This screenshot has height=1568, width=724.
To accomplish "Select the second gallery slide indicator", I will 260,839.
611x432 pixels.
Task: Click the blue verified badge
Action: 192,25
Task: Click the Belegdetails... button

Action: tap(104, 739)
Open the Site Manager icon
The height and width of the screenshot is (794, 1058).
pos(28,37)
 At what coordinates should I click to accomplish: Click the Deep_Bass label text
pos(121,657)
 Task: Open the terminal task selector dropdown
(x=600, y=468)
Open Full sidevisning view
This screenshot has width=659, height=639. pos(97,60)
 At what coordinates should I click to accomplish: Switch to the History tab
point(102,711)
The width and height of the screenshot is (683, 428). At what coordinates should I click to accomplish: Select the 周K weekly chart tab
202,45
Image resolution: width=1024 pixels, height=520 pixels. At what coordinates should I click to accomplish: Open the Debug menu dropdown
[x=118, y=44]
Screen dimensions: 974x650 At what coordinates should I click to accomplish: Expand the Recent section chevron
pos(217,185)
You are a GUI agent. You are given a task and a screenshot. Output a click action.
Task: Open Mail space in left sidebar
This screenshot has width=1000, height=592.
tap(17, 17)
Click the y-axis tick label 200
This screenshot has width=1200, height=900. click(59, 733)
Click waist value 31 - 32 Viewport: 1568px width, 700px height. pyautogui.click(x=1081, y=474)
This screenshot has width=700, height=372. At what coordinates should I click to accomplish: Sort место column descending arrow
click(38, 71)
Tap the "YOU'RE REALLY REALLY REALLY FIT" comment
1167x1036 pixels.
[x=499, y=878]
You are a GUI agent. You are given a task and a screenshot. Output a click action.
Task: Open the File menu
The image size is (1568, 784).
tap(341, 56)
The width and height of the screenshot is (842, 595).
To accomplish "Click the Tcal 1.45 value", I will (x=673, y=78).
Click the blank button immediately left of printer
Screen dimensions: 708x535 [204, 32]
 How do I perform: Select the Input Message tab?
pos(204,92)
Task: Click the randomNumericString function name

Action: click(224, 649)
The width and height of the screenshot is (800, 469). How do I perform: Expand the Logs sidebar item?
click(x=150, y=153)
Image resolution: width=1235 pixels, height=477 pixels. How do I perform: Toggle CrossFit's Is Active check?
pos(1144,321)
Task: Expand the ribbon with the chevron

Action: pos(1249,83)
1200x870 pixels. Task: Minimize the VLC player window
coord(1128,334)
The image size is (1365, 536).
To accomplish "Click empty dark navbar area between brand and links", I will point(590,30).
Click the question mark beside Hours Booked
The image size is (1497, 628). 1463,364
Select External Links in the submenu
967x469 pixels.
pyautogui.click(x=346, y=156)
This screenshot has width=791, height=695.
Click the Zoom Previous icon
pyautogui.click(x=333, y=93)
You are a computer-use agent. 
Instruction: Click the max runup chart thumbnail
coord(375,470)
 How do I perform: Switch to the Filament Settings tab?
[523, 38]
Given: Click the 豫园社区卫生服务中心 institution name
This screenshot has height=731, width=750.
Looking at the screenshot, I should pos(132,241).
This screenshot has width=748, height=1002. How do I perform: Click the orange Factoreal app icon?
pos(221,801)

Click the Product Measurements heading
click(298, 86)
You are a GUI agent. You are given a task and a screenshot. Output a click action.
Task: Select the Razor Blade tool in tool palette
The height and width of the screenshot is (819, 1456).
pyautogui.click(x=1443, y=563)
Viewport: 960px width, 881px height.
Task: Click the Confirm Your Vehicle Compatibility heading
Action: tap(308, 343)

-----

Word for word, reproduce the listing from its first line through the line that has "Open the Site Manager icon" in it, and go no further.

### [Solution to this task]
This screenshot has height=1568, width=724.
To accomplish "Select the second gallery slide indicator", I will 260,839.
611x432 pixels.
Task: Click the blue verified badge
Action: 192,25
Task: Click the Belegdetails... button

Action: tap(104, 739)
Open the Site Manager icon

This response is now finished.